---------- MATERIAL SHOWN

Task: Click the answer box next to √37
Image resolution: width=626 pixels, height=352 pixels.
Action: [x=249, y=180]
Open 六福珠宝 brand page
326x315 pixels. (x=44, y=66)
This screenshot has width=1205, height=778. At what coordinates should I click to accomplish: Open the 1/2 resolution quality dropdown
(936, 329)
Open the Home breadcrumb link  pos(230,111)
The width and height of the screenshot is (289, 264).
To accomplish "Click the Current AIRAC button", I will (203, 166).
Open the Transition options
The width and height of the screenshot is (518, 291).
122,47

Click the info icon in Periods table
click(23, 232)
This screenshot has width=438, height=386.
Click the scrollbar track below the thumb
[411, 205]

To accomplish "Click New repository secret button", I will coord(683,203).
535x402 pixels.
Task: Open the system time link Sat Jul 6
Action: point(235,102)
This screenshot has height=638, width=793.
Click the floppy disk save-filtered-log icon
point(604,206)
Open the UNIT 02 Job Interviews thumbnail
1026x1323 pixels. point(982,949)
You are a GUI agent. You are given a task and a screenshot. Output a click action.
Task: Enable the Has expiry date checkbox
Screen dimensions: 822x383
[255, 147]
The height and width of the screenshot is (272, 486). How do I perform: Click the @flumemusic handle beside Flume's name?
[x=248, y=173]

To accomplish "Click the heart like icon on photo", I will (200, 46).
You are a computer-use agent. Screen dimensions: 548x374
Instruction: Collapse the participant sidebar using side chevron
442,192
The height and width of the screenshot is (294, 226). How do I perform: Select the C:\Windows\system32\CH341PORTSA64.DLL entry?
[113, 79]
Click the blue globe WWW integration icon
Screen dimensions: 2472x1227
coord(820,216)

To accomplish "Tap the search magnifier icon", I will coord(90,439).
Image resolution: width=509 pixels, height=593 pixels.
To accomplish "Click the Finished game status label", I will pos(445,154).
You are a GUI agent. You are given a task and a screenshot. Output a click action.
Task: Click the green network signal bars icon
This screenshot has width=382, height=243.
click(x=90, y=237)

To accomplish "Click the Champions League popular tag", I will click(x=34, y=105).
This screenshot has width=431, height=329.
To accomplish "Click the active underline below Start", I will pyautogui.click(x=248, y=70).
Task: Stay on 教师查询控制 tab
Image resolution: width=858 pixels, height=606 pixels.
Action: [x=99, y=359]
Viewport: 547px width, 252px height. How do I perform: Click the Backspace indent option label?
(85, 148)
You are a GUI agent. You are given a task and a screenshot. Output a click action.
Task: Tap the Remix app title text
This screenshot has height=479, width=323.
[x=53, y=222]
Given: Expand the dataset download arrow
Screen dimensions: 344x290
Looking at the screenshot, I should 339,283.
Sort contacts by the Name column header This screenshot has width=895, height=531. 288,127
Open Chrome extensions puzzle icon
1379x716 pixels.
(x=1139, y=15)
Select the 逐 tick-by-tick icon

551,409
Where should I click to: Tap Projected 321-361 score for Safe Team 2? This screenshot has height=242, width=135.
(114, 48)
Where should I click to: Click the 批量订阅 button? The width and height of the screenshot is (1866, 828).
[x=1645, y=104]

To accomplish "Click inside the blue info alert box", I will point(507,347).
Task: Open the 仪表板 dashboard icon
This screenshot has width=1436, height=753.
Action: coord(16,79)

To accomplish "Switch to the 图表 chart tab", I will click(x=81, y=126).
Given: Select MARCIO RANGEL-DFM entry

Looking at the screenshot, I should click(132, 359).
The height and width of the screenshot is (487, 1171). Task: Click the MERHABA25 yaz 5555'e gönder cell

--------------------

WORK TO BE COMPLETED: Rewrite all the rows above as a numbered list, omitting the blank lines.

RESPONSE TO THE TASK:
1. Task: Click the answer box next to √37
2. Image resolution: width=626 pixels, height=352 pixels.
3. Action: [x=249, y=180]
4. Open 六福珠宝 brand page
5. 326x315 pixels. (x=44, y=66)
6. This screenshot has width=1205, height=778. At what coordinates should I click to accomplish: Open the 1/2 resolution quality dropdown
7. (936, 329)
8. Open the Home breadcrumb link  pos(230,111)
9. The width and height of the screenshot is (289, 264).
10. To accomplish "Click the Current AIRAC button", I will (203, 166).
11. Open the Transition options
12. The width and height of the screenshot is (518, 291).
13. 122,47
14. Click the info icon in Periods table
15. click(23, 232)
16. This screenshot has width=438, height=386.
17. Click the scrollbar track below the thumb
18. [411, 205]
19. To accomplish "Click New repository secret button", I will coord(683,203).
20. 535x402 pixels.
21. Task: Open the system time link Sat Jul 6
22. Action: point(235,102)
23. This screenshot has height=638, width=793.
24. Click the floppy disk save-filtered-log icon
25. point(604,206)
26. Open the UNIT 02 Job Interviews thumbnail
27. 1026x1323 pixels. point(982,949)
28. You are a GUI agent. You are given a task and a screenshot. Output a click action.
29. Task: Enable the Has expiry date checkbox
30. Screen dimensions: 822x383
31. [255, 147]
32. The height and width of the screenshot is (272, 486). How do I perform: Click the @flumemusic handle beside Flume's name?
33. [x=248, y=173]
34. To accomplish "Click the heart like icon on photo", I will (200, 46).
35. You are a computer-use agent. Screen dimensions: 548x374
36. Instruction: Collapse the participant sidebar using side chevron
37. 442,192
38. The height and width of the screenshot is (294, 226). How do I perform: Select the C:\Windows\system32\CH341PORTSA64.DLL entry?
39. [113, 79]
40. Click the blue globe WWW integration icon
41. Screen dimensions: 2472x1227
42. coord(820,216)
43. To accomplish "Tap the search magnifier icon", I will coord(90,439).
44. Image resolution: width=509 pixels, height=593 pixels.
45. To accomplish "Click the Finished game status label", I will pos(445,154).
46. You are a GUI agent. You are given a task and a screenshot. Output a click action.
47. Task: Click the green network signal bars icon
48. This screenshot has width=382, height=243.
49. click(x=90, y=237)
50. To accomplish "Click the Champions League popular tag", I will click(x=34, y=105).
51. This screenshot has width=431, height=329.
52. To accomplish "Click the active underline below Start", I will pyautogui.click(x=248, y=70).
53. Task: Stay on 教师查询控制 tab
54. Image resolution: width=858 pixels, height=606 pixels.
55. Action: [x=99, y=359]
56. Viewport: 547px width, 252px height. How do I perform: Click the Backspace indent option label?
57. (85, 148)
58. You are a GUI agent. You are given a task and a screenshot. Output a click action.
59. Task: Tap the Remix app title text
60. This screenshot has height=479, width=323.
61. [x=53, y=222]
62. Given: Expand the dataset download arrow
63. Screen dimensions: 344x290
64. Looking at the screenshot, I should 339,283.
65. Sort contacts by the Name column header This screenshot has width=895, height=531. 288,127
66. Open Chrome extensions puzzle icon
67. 1379x716 pixels.
68. (x=1139, y=15)
69. Select the 逐 tick-by-tick icon
70. 551,409
71. Where should I click to: Tap Projected 321-361 score for Safe Team 2? This screenshot has height=242, width=135.
72. (114, 48)
73. Where should I click to: Click the 批量订阅 button? The width and height of the screenshot is (1866, 828).
74. [x=1645, y=104]
75. To accomplish "Click inside the blue info alert box", I will point(507,347).
76. Task: Open the 仪表板 dashboard icon
77. This screenshot has width=1436, height=753.
78. Action: coord(16,79)
79. To accomplish "Switch to the 图表 chart tab", I will click(x=81, y=126).
80. Given: Select MARCIO RANGEL-DFM entry
81. Looking at the screenshot, I should click(132, 359).
82. The height and width of the screenshot is (487, 1171). Task: Click the MERHABA25 yaz 5555'e gönder cell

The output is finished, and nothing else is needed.